What needs to be done
Would you transcribe the data word for word?

Records supplied
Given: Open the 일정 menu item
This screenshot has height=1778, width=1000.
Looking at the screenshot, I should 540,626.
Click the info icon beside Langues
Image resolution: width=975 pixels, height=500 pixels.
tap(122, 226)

Output of the exercise
Given: Open the 일정 menu item
This screenshot has height=1778, width=1000.
Looking at the screenshot, I should 540,626.
Click the info icon beside Langues
Image resolution: width=975 pixels, height=500 pixels.
tap(122, 226)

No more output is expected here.